Frequent Dream of Italy contributor Toni Lydecker is out with a new cookbook, Piatto Unico: When One Course Makes a Real Italian Meal. “As you have no doubt heard and observed, a real Italian meal consists of several courses. Except when it doesn’t,” Toni says. Based on this idea, Toni’s cookbook celebrates the one-course Italian meal. She share’s a terrific polenta recipe, perfect for fall, from the cookbook…and tells us about her polenta adventures in Piedmont.

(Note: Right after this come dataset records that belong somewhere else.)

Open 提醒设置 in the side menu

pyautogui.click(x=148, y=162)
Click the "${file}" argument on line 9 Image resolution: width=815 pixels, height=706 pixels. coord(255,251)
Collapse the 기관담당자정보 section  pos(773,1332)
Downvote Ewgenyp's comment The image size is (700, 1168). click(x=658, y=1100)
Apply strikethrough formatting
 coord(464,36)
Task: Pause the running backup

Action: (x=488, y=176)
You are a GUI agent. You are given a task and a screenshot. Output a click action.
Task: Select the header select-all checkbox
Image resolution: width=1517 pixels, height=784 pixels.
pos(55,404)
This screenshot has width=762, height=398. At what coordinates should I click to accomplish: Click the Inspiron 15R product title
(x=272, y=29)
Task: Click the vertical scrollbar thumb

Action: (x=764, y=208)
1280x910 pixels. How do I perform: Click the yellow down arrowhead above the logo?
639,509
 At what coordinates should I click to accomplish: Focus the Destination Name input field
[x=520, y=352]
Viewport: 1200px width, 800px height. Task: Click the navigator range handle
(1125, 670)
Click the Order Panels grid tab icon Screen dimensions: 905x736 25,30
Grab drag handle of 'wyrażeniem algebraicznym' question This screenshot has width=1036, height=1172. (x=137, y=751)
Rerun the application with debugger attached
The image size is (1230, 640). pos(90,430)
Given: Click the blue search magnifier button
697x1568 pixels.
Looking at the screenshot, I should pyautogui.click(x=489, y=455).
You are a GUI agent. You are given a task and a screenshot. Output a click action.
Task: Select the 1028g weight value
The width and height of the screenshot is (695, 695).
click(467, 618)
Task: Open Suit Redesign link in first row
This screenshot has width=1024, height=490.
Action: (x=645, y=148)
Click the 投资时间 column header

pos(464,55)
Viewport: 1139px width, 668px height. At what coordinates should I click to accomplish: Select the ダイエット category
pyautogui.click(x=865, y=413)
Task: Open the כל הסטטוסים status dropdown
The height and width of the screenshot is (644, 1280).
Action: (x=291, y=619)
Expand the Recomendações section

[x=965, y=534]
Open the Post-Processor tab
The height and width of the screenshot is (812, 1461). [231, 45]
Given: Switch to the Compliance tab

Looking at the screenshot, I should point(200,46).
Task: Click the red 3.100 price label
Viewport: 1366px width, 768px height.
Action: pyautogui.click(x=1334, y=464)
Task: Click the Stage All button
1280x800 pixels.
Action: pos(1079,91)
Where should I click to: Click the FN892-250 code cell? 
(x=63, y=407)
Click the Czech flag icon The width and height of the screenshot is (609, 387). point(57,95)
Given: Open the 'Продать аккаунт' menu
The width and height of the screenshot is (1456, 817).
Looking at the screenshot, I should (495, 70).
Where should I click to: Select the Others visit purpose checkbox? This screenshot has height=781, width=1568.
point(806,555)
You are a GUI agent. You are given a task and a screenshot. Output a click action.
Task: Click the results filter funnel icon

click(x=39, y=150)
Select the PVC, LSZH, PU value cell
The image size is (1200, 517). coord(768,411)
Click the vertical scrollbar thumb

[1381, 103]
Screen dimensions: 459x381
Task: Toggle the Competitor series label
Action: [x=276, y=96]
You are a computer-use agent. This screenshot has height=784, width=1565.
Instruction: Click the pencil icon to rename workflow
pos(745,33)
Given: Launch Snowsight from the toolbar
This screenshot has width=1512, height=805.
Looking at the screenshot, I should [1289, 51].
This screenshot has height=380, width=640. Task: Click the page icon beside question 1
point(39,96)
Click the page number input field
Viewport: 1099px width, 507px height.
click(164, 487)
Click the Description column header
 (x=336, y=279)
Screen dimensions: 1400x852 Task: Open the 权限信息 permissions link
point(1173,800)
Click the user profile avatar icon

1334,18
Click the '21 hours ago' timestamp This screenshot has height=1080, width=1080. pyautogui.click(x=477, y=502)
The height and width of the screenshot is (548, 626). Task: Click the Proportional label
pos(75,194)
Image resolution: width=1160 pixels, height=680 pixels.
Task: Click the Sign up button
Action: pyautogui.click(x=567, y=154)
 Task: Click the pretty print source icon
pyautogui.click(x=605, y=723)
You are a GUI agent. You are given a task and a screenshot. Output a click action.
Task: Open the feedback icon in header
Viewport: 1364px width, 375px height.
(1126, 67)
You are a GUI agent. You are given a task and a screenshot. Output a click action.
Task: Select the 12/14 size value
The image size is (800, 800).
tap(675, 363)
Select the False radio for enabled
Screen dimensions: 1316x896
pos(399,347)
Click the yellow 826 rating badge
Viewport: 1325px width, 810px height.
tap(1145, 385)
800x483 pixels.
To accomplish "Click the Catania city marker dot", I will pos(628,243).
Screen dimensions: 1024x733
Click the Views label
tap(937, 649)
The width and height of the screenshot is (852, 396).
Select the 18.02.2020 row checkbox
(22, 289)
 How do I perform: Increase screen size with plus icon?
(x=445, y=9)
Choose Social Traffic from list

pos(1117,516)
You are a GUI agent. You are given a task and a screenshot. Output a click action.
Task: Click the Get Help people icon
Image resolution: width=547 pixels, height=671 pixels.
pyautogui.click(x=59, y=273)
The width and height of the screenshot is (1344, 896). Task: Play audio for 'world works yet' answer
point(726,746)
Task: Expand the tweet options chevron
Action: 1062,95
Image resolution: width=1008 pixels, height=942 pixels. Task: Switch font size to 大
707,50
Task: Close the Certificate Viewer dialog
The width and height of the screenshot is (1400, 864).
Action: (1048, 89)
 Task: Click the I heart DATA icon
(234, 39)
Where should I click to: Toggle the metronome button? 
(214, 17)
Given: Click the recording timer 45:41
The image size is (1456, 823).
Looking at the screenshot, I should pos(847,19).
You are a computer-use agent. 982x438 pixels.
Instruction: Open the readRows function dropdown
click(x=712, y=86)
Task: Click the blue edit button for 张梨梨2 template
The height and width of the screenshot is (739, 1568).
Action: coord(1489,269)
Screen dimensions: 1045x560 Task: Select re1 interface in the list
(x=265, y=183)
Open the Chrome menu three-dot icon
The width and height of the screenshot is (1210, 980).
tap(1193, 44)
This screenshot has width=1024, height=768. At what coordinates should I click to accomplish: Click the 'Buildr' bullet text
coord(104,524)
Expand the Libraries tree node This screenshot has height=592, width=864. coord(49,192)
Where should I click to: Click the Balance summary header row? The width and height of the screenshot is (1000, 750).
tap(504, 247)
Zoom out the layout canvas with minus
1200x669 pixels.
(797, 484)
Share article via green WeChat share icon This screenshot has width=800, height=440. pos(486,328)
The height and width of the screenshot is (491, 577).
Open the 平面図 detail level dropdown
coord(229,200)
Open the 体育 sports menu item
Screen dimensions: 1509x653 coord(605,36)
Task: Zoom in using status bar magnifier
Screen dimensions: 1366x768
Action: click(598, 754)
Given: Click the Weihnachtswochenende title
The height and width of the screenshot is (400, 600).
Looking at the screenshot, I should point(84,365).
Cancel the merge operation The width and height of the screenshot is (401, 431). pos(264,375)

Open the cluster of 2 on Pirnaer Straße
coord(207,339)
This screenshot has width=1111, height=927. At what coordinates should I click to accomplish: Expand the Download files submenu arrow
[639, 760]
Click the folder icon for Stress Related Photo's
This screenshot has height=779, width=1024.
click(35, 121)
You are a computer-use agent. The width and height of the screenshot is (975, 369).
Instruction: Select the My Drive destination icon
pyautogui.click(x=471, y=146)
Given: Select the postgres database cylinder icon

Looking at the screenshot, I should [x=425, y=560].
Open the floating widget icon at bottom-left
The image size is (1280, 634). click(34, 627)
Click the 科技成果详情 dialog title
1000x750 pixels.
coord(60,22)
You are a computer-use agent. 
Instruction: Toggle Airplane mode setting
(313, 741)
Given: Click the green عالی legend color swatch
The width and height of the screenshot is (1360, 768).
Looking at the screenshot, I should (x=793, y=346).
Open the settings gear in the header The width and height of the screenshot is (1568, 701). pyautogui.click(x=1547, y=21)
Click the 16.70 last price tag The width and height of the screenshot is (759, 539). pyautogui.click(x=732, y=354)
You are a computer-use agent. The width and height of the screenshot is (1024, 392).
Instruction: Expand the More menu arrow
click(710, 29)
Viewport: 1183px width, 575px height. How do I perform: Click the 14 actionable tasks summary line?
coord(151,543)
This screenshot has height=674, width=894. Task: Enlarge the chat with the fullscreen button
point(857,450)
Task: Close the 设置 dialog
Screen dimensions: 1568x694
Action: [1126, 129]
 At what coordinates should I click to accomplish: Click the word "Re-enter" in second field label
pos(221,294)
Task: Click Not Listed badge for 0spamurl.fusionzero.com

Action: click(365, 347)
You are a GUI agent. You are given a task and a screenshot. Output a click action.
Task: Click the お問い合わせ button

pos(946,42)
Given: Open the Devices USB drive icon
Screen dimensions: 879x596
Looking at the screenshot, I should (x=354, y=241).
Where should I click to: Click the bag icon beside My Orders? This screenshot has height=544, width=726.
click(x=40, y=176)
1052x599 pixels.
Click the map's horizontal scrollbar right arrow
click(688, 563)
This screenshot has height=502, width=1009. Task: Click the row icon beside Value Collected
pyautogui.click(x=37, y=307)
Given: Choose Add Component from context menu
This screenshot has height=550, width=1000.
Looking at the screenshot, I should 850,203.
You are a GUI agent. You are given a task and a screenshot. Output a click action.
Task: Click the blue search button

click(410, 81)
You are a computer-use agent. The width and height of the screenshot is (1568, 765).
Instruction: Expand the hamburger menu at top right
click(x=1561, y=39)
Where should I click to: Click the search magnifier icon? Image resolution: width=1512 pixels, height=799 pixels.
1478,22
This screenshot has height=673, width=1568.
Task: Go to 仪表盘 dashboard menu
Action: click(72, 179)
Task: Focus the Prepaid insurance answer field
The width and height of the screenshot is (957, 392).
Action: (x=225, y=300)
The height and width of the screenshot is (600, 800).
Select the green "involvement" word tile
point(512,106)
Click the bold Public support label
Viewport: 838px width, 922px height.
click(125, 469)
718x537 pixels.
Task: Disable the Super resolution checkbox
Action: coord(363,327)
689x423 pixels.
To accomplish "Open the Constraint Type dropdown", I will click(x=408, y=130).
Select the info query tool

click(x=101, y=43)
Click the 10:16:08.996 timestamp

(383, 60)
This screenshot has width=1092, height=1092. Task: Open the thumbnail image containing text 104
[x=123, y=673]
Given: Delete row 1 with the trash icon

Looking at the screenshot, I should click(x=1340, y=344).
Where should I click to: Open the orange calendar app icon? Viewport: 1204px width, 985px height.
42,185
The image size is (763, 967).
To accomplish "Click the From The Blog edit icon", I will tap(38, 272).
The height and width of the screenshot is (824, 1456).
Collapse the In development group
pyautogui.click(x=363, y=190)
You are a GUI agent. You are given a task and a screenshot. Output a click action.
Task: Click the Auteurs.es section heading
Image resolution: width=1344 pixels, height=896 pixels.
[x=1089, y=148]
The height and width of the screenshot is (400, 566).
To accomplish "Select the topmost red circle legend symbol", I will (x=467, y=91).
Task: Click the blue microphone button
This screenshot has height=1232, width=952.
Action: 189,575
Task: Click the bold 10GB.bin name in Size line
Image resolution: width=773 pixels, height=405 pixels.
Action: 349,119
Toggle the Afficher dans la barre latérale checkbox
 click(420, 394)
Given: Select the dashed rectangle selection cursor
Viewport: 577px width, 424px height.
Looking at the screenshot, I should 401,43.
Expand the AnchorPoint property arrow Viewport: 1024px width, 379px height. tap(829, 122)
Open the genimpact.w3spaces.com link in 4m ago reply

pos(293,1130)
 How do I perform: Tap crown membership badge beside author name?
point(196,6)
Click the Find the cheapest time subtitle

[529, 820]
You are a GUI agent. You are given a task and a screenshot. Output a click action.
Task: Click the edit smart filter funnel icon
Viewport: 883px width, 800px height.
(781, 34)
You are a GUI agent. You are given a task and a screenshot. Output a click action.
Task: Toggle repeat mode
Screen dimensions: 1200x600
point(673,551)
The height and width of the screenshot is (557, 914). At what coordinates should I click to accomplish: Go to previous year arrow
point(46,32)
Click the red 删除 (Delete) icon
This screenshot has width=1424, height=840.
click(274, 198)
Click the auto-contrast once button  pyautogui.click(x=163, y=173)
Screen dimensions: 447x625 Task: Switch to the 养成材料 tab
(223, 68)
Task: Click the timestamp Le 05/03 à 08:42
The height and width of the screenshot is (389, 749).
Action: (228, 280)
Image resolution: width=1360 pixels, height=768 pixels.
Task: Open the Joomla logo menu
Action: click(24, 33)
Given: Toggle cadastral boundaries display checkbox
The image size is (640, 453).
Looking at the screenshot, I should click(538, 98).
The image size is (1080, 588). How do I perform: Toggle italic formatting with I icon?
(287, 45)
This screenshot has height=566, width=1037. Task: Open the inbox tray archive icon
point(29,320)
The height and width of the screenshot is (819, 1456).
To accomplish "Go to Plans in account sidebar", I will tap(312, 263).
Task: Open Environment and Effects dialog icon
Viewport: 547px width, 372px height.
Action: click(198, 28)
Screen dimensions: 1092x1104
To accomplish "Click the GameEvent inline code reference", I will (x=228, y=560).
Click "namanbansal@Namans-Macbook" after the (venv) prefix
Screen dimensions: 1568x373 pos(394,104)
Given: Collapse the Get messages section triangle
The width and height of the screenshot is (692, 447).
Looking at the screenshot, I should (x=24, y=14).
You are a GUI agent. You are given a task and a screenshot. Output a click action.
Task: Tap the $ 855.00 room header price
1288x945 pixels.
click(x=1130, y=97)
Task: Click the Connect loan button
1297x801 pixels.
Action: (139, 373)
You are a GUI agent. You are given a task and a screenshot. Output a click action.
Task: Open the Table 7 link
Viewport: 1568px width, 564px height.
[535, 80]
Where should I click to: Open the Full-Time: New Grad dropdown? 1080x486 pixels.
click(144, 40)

Visiting the Piedmont one fall, we decided to stay overnight in Cuneo and quickly discovered that a festival celebrating the fat chestnuts called marrone was in full swing. Shirtless, sweating men in the center of town were roasting chestnuts, while others stirred polenta taragna in vast cast iron cauldrons–all of this taking place over open fires. I decided to buy a bowlful of polenta–just one, because we had dinner plans–and the three of us stood in the street, dipping our spoons into the steaming, utterly delicious porridge, laced with melting chunks of local toma cheese.
Later that night, following a less than memorable dinner, I regretted that I hadn’t eaten my fill of that remarkable polenta. Making it at home doesn’t quite replicate that experience, but when stone-ground meal is used, it comes close.